##### Data to examine

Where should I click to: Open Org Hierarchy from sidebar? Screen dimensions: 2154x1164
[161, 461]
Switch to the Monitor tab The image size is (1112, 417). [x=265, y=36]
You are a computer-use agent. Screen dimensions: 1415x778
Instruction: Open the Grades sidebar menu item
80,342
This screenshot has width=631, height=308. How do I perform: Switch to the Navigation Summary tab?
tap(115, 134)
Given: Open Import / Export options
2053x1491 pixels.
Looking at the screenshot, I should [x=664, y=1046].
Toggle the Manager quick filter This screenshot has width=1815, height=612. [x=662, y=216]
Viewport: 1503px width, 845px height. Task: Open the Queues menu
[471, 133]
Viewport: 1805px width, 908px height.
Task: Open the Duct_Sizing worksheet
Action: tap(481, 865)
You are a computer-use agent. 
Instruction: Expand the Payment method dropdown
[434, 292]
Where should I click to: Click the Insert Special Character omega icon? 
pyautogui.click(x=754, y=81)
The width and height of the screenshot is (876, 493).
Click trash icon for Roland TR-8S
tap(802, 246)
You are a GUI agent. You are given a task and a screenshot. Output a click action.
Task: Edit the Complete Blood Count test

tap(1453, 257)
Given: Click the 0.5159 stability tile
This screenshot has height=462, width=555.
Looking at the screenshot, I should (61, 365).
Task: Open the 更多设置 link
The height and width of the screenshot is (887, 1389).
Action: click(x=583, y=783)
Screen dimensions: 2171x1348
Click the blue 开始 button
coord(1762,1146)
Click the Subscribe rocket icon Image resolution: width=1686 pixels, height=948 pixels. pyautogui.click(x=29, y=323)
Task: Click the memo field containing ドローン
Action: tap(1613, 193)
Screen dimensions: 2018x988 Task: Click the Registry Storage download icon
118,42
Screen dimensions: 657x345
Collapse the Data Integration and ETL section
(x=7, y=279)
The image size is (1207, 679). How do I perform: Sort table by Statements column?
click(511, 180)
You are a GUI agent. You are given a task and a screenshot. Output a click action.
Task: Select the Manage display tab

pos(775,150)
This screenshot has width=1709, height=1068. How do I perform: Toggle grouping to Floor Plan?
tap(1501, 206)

##########

=== What this task involves ===
What is needed is a full, exact copy of the records.

=== Reply ===
Where should I click to: Open Org Hierarchy from sidebar? Screen dimensions: 2154x1164
[161, 461]
Switch to the Monitor tab The image size is (1112, 417). [x=265, y=36]
You are a computer-use agent. Screen dimensions: 1415x778
Instruction: Open the Grades sidebar menu item
80,342
This screenshot has width=631, height=308. How do I perform: Switch to the Navigation Summary tab?
tap(115, 134)
Given: Open Import / Export options
2053x1491 pixels.
Looking at the screenshot, I should [x=664, y=1046].
Toggle the Manager quick filter This screenshot has width=1815, height=612. [x=662, y=216]
Viewport: 1503px width, 845px height. Task: Open the Queues menu
[471, 133]
Viewport: 1805px width, 908px height.
Task: Open the Duct_Sizing worksheet
Action: tap(481, 865)
You are a computer-use agent. 
Instruction: Expand the Payment method dropdown
[434, 292]
Where should I click to: Click the Insert Special Character omega icon? 
pyautogui.click(x=754, y=81)
The width and height of the screenshot is (876, 493).
Click trash icon for Roland TR-8S
tap(802, 246)
You are a GUI agent. You are given a task and a screenshot. Output a click action.
Task: Edit the Complete Blood Count test

tap(1453, 257)
Given: Click the 0.5159 stability tile
This screenshot has height=462, width=555.
Looking at the screenshot, I should (61, 365).
Task: Open the 更多设置 link
The height and width of the screenshot is (887, 1389).
Action: click(x=583, y=783)
Screen dimensions: 2171x1348
Click the blue 开始 button
coord(1762,1146)
Click the Subscribe rocket icon Image resolution: width=1686 pixels, height=948 pixels. pyautogui.click(x=29, y=323)
Task: Click the memo field containing ドローン
Action: tap(1613, 193)
Screen dimensions: 2018x988 Task: Click the Registry Storage download icon
118,42
Screen dimensions: 657x345
Collapse the Data Integration and ETL section
(x=7, y=279)
The image size is (1207, 679). How do I perform: Sort table by Statements column?
click(511, 180)
You are a GUI agent. You are given a task and a screenshot. Output a click action.
Task: Select the Manage display tab

pos(775,150)
This screenshot has width=1709, height=1068. How do I perform: Toggle grouping to Floor Plan?
tap(1501, 206)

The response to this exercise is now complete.